▶ What you are asked to do
Beginning with the line that contains "Where should I" and ending with the last line of the records, write out each line exactly and omit the pictures.

Collected data:
Content starts

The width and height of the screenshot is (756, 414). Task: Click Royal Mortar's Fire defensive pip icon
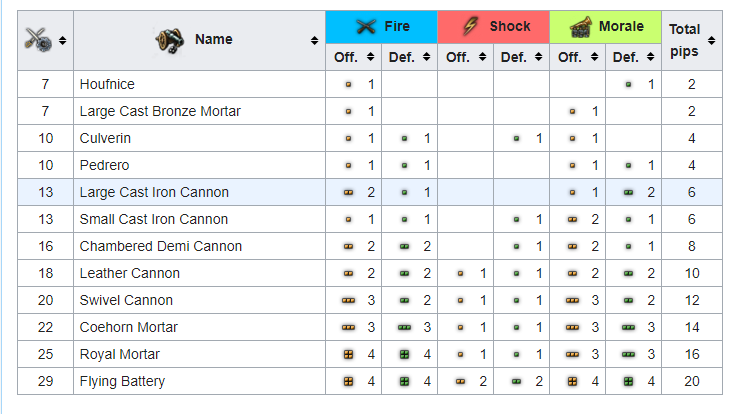[x=404, y=354]

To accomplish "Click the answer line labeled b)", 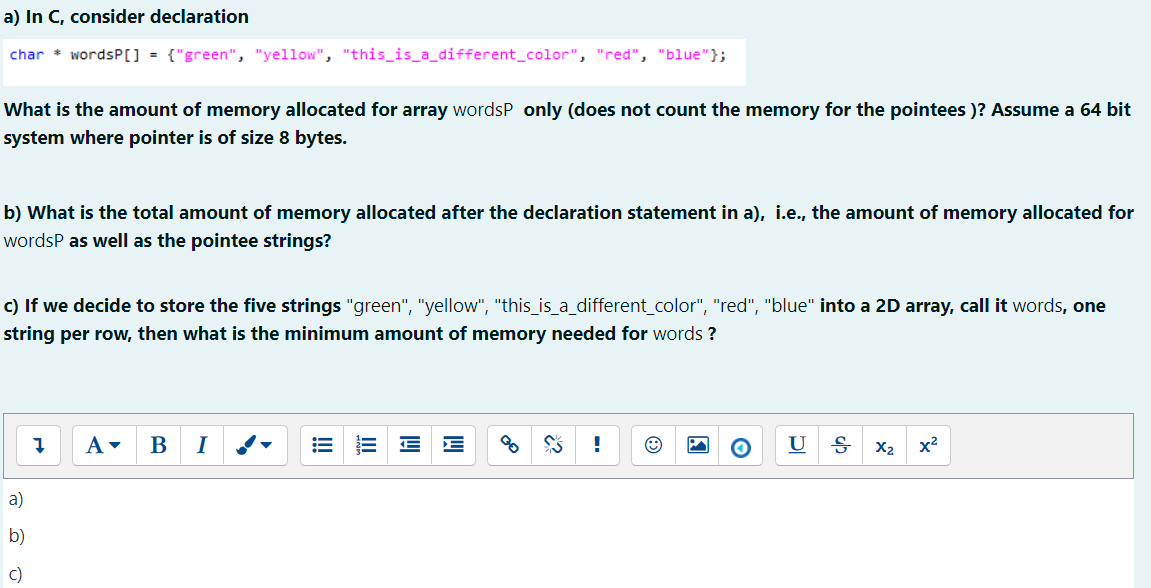I will pos(15,535).
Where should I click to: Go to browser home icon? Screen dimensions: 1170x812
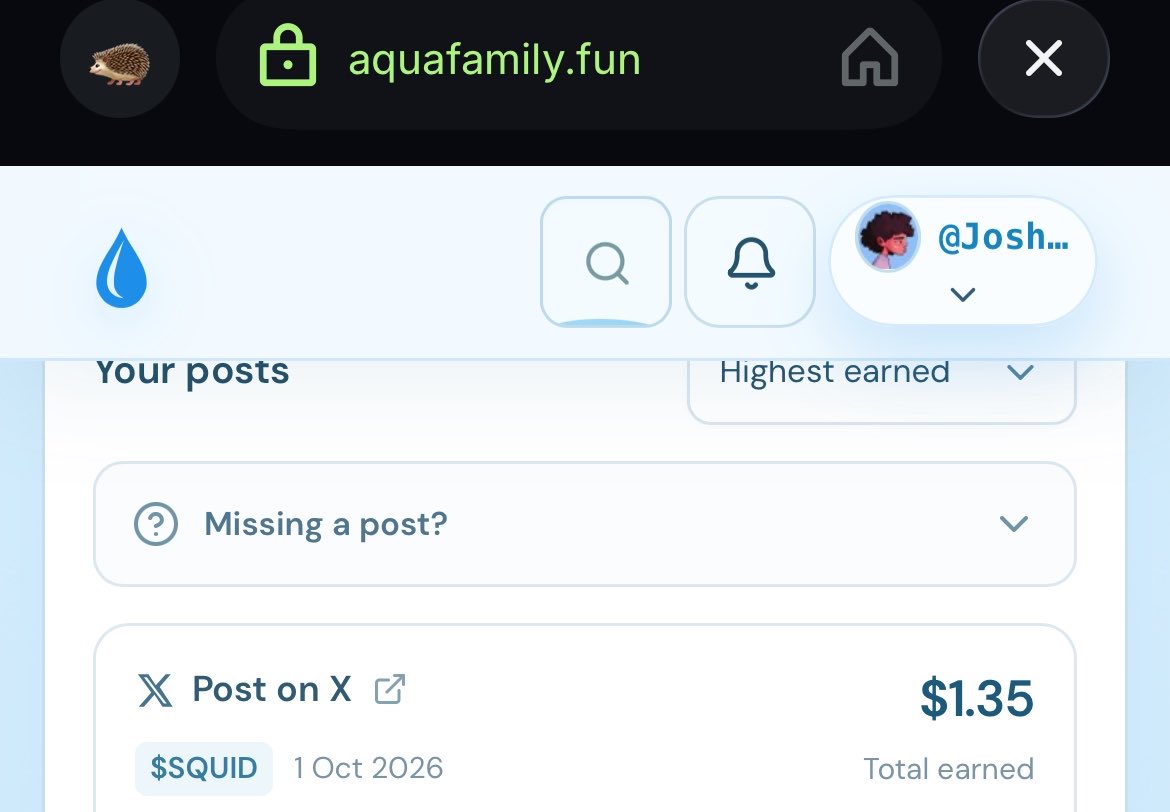tap(870, 57)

Content ends

▶ Result of the exercise
Where should I click to: Go to browser home icon? Screen dimensions: 1170x812
tap(870, 57)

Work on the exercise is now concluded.